Transitional inference is an empiricism concept, rooted and practiced in clinical medicine since ancient Greek. Knowledge and experiences gained from treating one entity are applied to treat a related but distinctively different one. This notion of "transition to the similar" renders individualized treatments an operational meaning, yet its theoretical foundation defies the familiar inductive inference framework. The uniqueness of entities is the result of potentially an infinite number of attributes (hence $p=\infty$), which entails zero direct training sample size (i.e., $n=0$) because genuine guinea pigs do not exist. However, the literature on wavelets and on sieve methods suggests a principled approximation theory for transitional inference via a multi-resolution (MR) perspective, where we use the resolution level to index the degree of approximation to ultimate individuality. MR inference seeks a primary resolution indexing an indirect training sample, which provides enough matched attributes to increase the relevance of the results to the target individuals and yet still accumulate sufficient indirect sample sizes for robust estimation. Theoretically, MR inference relies on an infinite-term ANOVA-type decomposition, providing an alternative way to model sparsity via the decay rate of the resolution bias as a function of the primary resolution level.
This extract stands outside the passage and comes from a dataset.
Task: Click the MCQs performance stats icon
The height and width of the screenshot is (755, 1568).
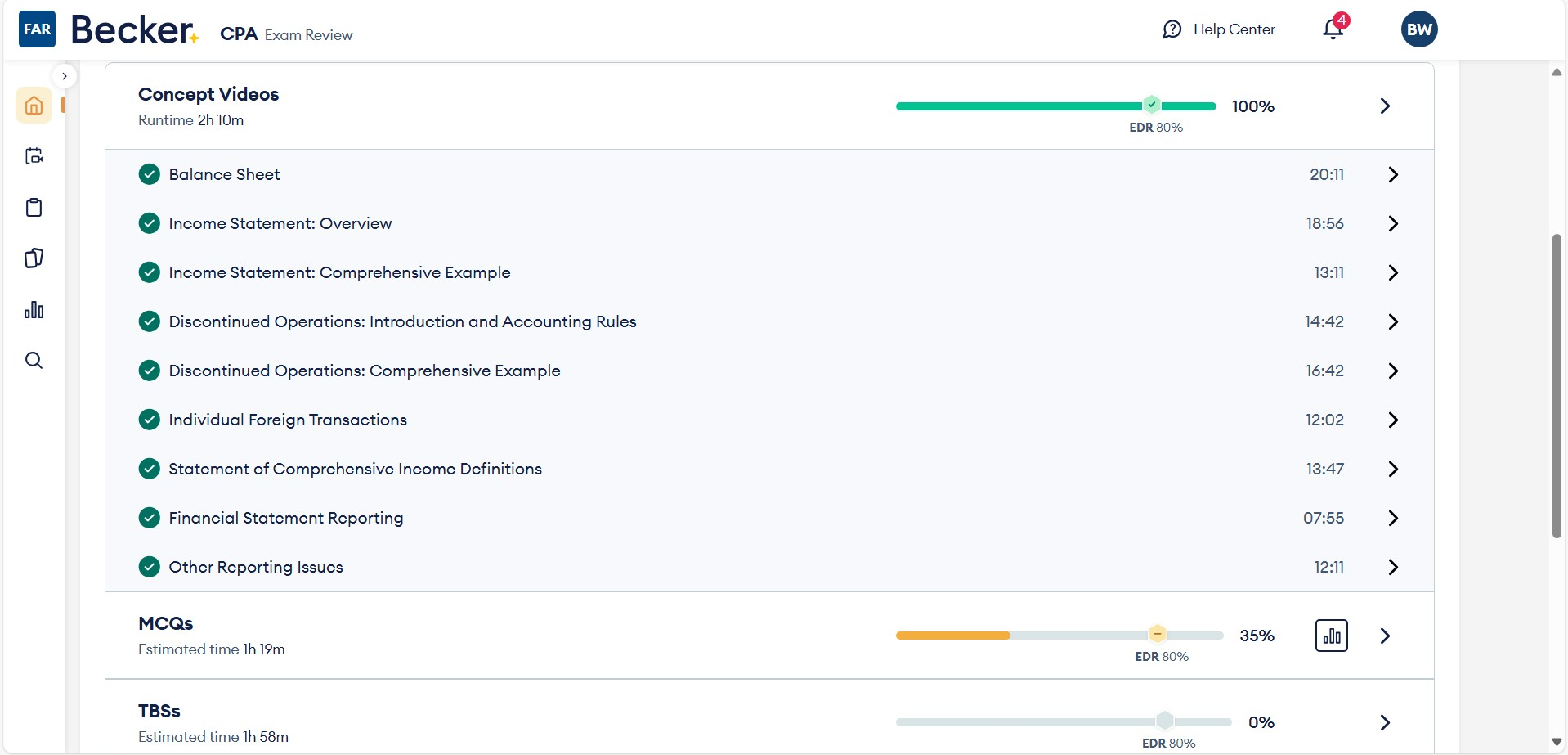Action: (1331, 636)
Unexpectedly, this decomposition reveals a world without variance when the outcome is a deterministic function of potentially infinitely many predictors. In this deterministic world, the optimal resolution prefers over-fitting in the traditional sense when the resolution bias decays sufficiently rapidly. Furthermore, there can be many "descents" in the prediction error curve, when the contributions of predictors are inhomogeneous and the ordering of their importance does not align with the order of their inclusion in prediction.

中文翻译：

---

用于逼近无限 p 零 n 的多分辨率理论：过渡推理、个性化预测和没有偏差方差权衡的世界

过渡推理是一个经验主义概念，自古希腊以来就在临床医学中扎根和实践。从处理一个实体中获得的知识和经验可用于处理相关但截然不同的实体。这种“过渡到相似”的概念使个体化治疗具有操作意义，但其理论基础与熟悉的归纳推理框架背道而驰。实体的唯一性是潜在无限数量属性的结果（因此 $p=\infty$），这需要零直接训练样本大小（即 $n=0$），因为真正的豚鼠不存在。然而，关于小波和筛法的文献通过多分辨率 (MR) 的角度提出了一种有原则的近似理论，用于过渡推理，我们使用分辨率级别来衡量对终极个性的近似程度。MR 推理寻求对间接训练样本进行索引的主要分辨率，它提供足够的匹配属性以增加结果与目标个体的相关性，同时仍然积累足够的间接样本大小以进行稳健的估计。从理论上讲，MR 推理依赖于无限项 ANOVA 类型的分解，通过分辨率偏差的衰减率作为主要分辨率级别的函数，提供了一种对稀疏性进行建模的替代方法。出乎意料的是，当结果是潜在无限多个预测变量的确定性函数时，这种分解揭示了一个没有方差的世界。在这个确定性的世界里，当分辨率偏差衰减得足够快时，最佳分辨率更喜欢传统意义上的过度拟合。此外，当预测变量的贡献不均匀且其重要性的顺序与其包含在预测中的顺序不一致时，预测误差曲线中可能存在许多“下降”。